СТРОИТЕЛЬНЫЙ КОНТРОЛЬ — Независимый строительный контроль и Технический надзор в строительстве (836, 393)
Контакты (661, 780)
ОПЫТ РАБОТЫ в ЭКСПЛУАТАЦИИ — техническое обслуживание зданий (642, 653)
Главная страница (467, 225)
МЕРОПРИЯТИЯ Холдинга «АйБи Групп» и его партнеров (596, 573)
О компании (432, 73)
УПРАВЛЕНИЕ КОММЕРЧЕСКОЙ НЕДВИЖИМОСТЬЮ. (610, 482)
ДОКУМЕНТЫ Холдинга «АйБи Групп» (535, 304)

---

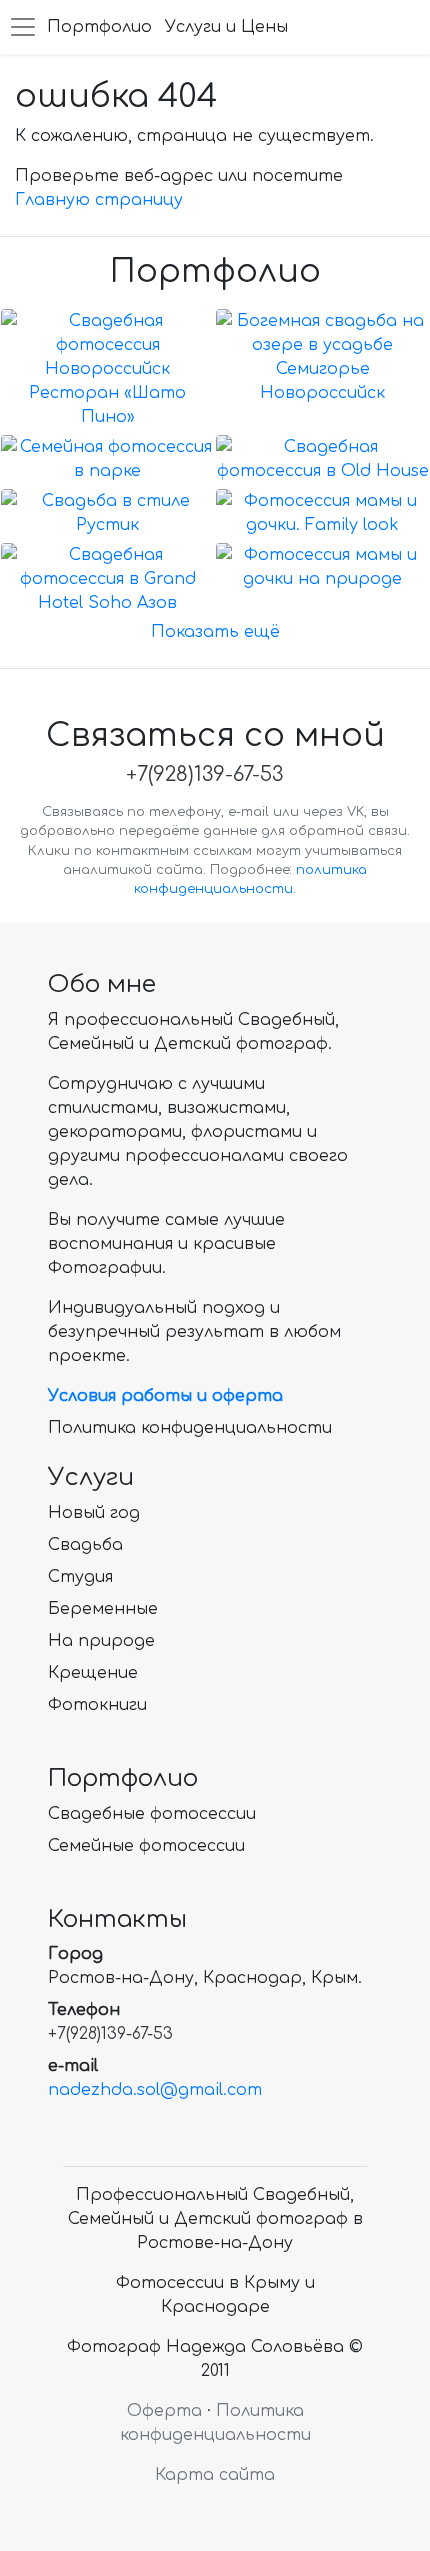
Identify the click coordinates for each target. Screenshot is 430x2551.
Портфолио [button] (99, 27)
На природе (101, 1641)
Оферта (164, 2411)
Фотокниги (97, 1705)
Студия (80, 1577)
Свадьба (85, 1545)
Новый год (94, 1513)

REQUIRED TASK ▸ Update the rows in the stretch from the line containing "СТРОИТЕЛЬНЫЙ КОНТРОЛЬ —" through the line containing "УПРАВЛЕНИЕ КОММЕРЧЕСКОЙ НЕДВИЖИМОСТЬЮ.", replacing "Главная страница" with "На главную" and leaving everything else unchanged. Give back only those lines.

COMPLETE ANSWER ▸
СТРОИТЕЛЬНЫЙ КОНТРОЛЬ — Независимый строительный контроль и Технический надзор в строительстве (836, 393)
Контакты (661, 780)
ОПЫТ РАБОТЫ в ЭКСПЛУАТАЦИИ — техническое обслуживание зданий (642, 653)
На главную (467, 225)
МЕРОПРИЯТИЯ Холдинга «АйБи Групп» и его партнеров (596, 573)
О компании (432, 73)
УПРАВЛЕНИЕ КОММЕРЧЕСКОЙ НЕДВИЖИМОСТЬЮ. (610, 482)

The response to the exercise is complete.